We'd like to do the same for this app and re-use library code that makes use of SQL Alchemy. So what to do? Well of course since that library was written for use in a Pylons app it's all the straight-forward blocking style code that everyone is accustomed to and all of the non-blocking is magically handled by Pylons via threading, thread locals, scoped sessions and so on.
So now for Twisted I guess I'm a bit stuck. I could:
- Just write the sql I need directly if it's minimal and use the dbapi pool in twisted to do runInteractions etc when I need to hit the db.
- Use the objects and inherently blocking methods in our library and block now and then in my Twisted daemon. Bah.
- Use sAsync which was last updated in 2008 and kind of reuse the models we have defined already but not really and this doesn't address that the library code needs to work in Pylons too. Does that even work with the latest version SQL Alchemy? Who knows. That project looked great though - why was it apparently abandoned?
- Spawn a separate subprocess and have it deal with the library code and all it's blocking, the results being returned back to my daemon when ready as objects marshalled via YAML over xmlrpc.

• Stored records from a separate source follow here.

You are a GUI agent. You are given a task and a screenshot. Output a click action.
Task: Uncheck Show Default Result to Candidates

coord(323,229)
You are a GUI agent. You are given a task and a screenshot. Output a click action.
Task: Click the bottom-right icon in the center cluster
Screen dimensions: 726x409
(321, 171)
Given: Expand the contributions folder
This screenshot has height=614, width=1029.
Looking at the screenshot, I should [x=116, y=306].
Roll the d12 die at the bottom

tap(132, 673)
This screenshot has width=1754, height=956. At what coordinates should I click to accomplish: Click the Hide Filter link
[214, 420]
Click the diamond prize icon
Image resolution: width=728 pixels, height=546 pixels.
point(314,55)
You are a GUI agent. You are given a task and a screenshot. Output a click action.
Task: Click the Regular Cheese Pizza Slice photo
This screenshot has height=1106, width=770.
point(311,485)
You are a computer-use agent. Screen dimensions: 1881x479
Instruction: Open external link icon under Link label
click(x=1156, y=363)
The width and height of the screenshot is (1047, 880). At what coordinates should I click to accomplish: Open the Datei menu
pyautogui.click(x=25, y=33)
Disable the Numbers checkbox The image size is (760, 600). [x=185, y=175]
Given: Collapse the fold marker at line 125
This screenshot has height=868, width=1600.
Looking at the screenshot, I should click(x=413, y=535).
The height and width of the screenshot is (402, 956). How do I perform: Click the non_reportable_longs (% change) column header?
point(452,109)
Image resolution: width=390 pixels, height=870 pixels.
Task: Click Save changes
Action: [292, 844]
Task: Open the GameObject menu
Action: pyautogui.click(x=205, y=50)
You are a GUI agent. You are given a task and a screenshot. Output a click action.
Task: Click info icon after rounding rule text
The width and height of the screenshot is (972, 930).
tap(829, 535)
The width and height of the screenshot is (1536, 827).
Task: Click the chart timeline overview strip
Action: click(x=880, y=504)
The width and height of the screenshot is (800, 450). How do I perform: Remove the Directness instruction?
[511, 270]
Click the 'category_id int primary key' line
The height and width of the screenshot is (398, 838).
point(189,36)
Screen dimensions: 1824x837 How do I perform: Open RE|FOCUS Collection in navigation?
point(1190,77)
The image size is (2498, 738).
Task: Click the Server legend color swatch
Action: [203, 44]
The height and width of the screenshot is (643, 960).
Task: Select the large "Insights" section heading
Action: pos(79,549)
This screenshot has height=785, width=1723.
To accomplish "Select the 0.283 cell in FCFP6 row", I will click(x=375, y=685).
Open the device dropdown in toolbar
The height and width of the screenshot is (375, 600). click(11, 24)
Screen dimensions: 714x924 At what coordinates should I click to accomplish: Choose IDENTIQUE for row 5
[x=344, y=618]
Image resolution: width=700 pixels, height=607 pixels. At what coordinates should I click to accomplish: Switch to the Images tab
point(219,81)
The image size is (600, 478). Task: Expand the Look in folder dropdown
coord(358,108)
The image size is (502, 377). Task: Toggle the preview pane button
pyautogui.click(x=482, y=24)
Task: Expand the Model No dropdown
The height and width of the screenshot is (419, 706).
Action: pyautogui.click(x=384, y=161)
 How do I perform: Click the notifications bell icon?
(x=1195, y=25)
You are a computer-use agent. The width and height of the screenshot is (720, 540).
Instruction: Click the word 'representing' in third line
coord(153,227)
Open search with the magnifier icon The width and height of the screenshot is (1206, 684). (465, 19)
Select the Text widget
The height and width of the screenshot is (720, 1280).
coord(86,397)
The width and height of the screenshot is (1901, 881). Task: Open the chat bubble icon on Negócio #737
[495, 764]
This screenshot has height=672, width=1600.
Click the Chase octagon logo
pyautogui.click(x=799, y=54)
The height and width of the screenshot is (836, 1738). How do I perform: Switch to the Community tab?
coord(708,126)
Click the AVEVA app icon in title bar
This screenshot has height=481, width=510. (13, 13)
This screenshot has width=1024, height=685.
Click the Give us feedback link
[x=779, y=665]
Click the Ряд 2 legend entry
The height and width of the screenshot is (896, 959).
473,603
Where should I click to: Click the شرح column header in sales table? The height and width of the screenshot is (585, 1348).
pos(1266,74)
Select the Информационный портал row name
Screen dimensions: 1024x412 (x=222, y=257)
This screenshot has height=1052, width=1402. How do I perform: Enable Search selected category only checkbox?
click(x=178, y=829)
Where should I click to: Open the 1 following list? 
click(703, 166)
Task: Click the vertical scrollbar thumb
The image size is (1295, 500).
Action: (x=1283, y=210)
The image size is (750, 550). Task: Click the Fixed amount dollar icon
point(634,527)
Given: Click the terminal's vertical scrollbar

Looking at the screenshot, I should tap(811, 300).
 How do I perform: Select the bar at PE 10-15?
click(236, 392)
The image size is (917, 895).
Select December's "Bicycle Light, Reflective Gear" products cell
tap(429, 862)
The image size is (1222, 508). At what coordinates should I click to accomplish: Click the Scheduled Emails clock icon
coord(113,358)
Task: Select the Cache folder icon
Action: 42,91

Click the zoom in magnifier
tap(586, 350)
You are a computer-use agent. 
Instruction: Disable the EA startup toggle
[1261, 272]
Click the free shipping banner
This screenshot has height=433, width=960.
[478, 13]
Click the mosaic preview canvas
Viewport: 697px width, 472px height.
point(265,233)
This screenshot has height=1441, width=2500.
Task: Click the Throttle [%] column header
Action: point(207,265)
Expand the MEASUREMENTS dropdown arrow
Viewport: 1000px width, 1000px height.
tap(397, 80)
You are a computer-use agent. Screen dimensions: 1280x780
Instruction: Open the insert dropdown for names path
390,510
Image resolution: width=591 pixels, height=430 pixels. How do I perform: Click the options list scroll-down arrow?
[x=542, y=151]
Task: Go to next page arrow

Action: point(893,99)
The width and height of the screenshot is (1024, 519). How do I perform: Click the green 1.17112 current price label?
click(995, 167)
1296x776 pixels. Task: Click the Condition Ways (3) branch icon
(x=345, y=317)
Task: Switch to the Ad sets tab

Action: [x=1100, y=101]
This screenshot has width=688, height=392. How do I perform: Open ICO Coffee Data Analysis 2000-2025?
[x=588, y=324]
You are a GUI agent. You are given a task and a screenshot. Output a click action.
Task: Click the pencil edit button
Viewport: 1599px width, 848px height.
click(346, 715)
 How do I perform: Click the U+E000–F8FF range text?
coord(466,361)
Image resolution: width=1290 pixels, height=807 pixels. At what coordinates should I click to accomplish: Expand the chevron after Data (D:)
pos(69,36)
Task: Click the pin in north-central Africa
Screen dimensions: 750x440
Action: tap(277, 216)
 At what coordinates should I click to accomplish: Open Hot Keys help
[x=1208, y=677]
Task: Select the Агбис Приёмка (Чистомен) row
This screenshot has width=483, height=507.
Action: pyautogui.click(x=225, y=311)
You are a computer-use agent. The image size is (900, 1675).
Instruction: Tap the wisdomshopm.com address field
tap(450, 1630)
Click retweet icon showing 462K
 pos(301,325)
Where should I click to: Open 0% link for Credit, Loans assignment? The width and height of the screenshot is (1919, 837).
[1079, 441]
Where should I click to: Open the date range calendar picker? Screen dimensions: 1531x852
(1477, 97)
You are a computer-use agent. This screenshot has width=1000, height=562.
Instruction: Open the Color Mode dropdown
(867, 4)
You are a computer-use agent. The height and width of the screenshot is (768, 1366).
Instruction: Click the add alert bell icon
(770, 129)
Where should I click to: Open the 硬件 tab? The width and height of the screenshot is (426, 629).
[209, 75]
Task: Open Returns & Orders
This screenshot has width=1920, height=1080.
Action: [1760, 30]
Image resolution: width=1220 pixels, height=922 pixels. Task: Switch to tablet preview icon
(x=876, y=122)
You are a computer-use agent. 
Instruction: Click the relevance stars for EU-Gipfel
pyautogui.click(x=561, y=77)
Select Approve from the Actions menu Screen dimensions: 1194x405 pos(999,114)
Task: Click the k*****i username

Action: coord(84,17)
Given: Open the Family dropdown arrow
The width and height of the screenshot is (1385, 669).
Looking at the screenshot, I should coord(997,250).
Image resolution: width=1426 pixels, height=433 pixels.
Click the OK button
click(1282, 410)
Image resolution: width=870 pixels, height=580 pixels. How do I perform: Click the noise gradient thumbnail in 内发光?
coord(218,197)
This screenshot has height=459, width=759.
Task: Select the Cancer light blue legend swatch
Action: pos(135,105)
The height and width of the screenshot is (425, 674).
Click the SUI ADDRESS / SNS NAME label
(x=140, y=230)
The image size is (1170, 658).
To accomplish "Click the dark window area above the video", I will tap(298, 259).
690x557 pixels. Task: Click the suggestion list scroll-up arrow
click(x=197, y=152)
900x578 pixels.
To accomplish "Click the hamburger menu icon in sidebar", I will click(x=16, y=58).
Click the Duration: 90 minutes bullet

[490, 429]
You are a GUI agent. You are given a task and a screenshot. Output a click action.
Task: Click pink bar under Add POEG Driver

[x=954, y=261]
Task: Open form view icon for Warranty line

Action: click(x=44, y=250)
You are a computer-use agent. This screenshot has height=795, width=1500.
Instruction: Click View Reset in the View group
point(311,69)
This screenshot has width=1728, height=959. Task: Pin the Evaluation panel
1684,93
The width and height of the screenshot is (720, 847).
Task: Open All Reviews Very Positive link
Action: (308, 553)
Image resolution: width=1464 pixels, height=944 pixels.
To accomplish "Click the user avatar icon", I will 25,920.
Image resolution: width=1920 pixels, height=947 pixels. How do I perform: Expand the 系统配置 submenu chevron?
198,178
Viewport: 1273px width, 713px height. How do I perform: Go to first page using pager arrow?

- Use deferToThread and then expunge the objects returned having made sure to do eager loads so that I have all my stuff that I might need. Seems kind of ugha to me.
I'm also stuck using Python 2.5.4 atm so no 2.6 yet and I don't think I can just do an import from future to get access to the cool new multiprocessing module stuff in there. That's OK though I guess as we've got dealing with interprocess communication down pretty well.
So I'm leaning towards option 4 mostly as that would avoid the mortal sin of logic duplication with option 1 while also staying the heck away from threads.
My first attempt though will be option 2 to just get the thing going and then separate out the calls to the library code perhaps into a separate process if it looks like there's a good chance that something might take a bit too long to block on. Sad. Maybe a combination of Stackless Python and Twisted would be interesting here.
Any better ideas?